======== THE DATA
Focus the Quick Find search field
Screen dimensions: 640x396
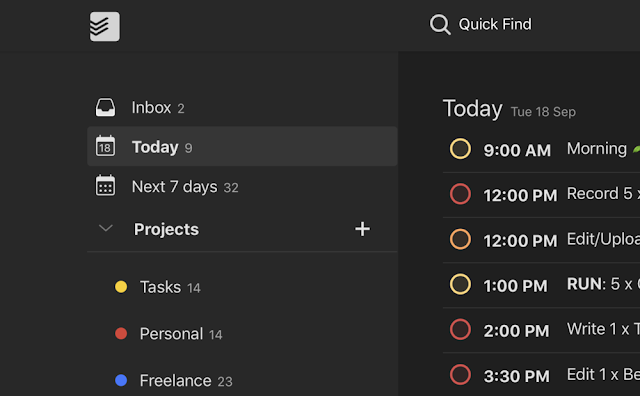coord(495,24)

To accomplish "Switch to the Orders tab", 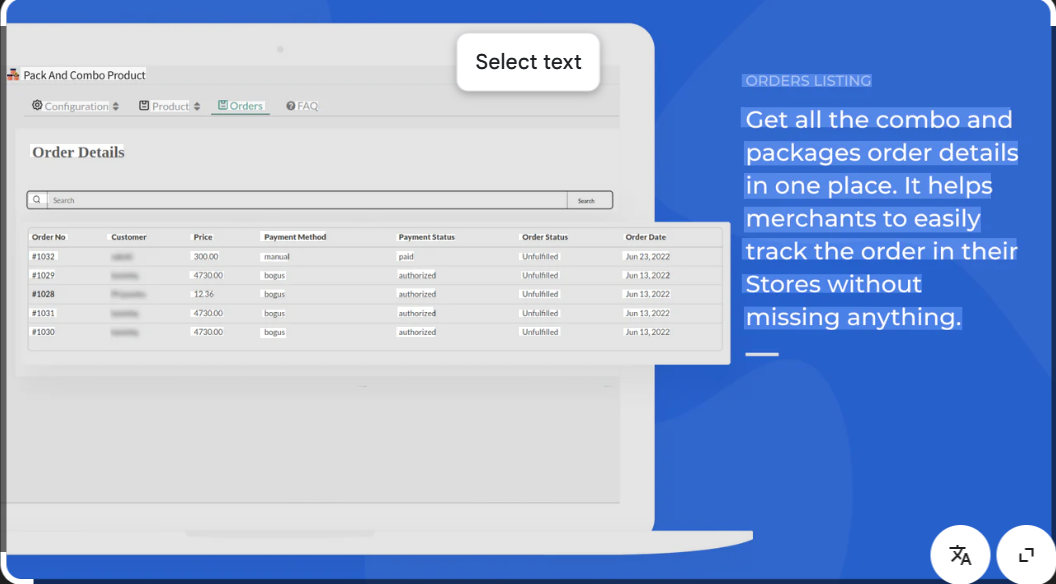I will pyautogui.click(x=243, y=105).
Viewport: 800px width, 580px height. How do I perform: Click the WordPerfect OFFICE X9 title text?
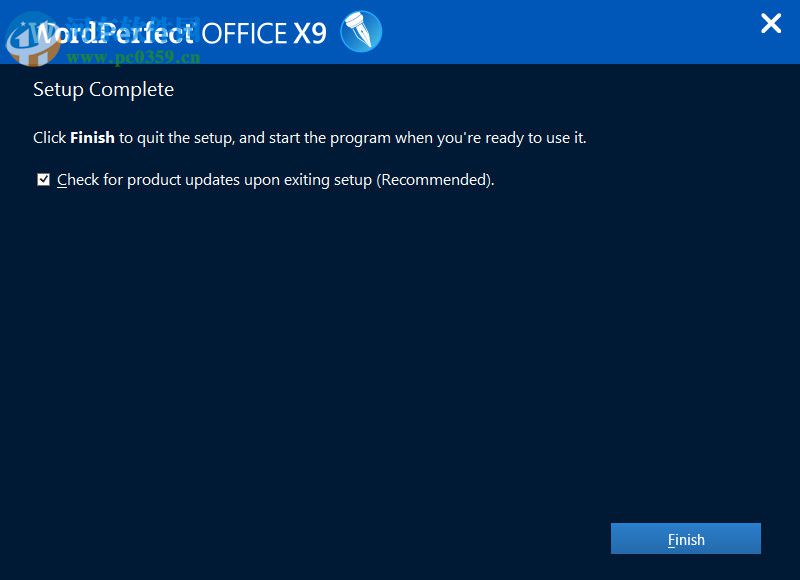180,32
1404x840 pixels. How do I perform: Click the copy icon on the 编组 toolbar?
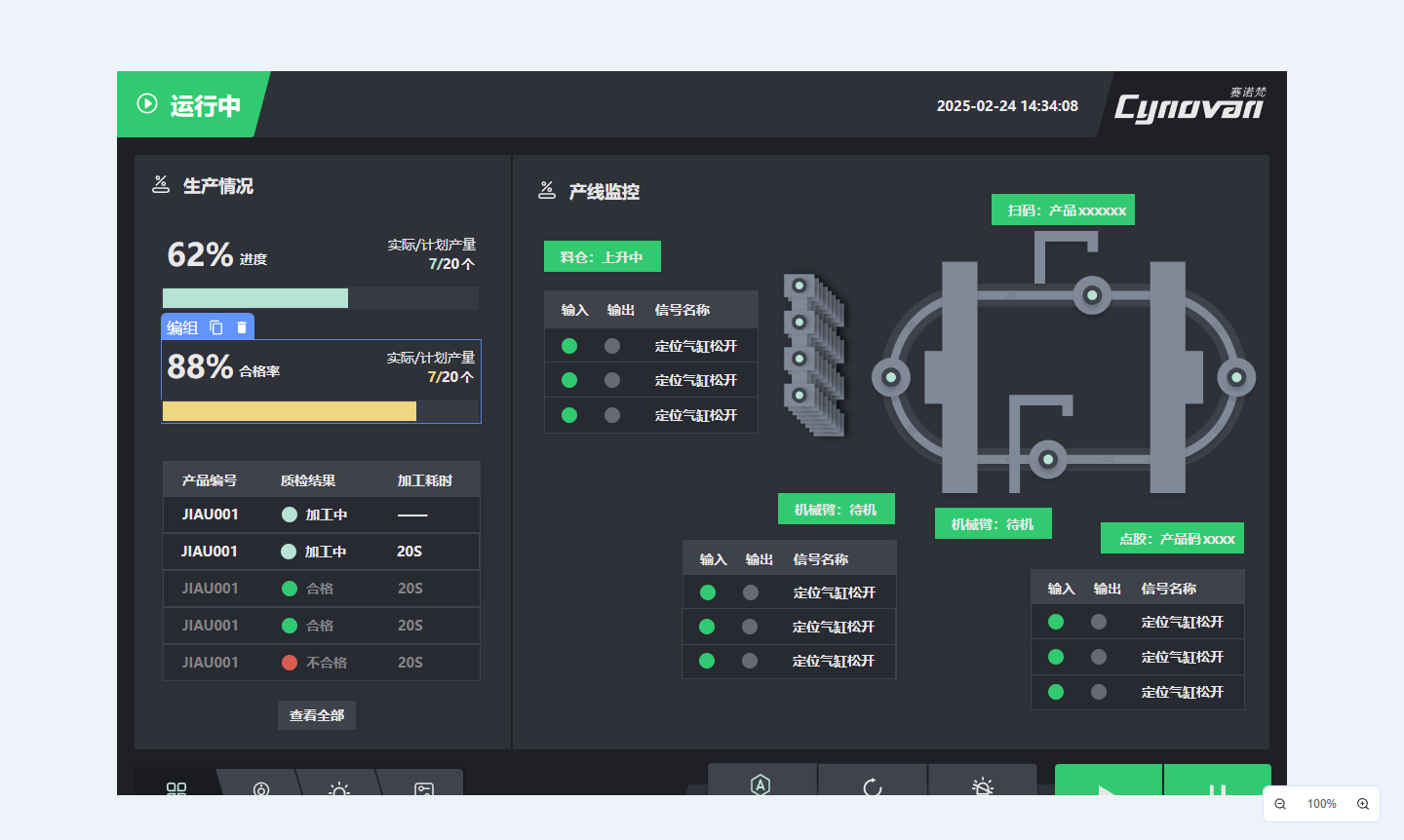216,327
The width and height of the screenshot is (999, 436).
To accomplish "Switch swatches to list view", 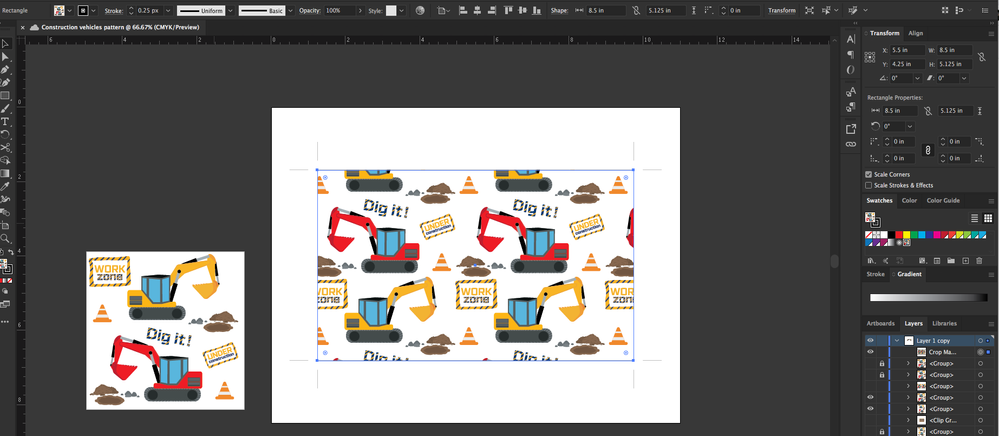I will (976, 218).
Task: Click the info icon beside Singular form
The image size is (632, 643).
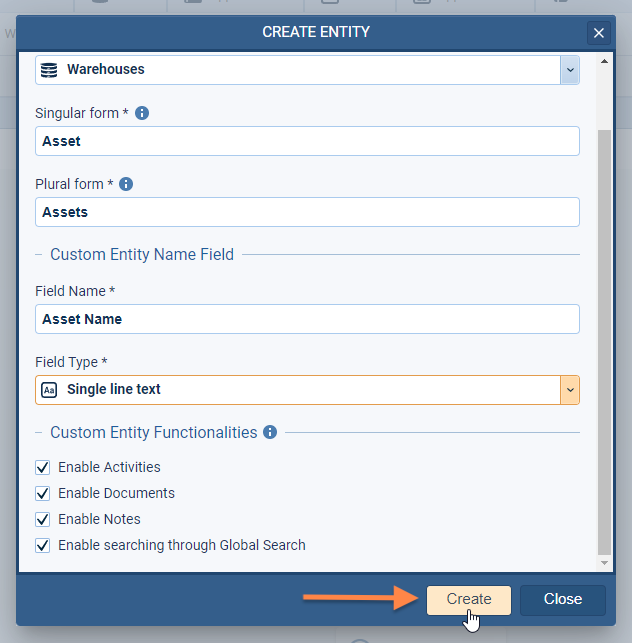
================
TASK DESCRIPTION
Print the lines from the one that contains "Task: Click the" through the last line of the data, exactly and in full, and no other lines. Pictures are not part of the copy.

SOLUTION
Task: Click the info icon beside Singular form
The image size is (632, 643).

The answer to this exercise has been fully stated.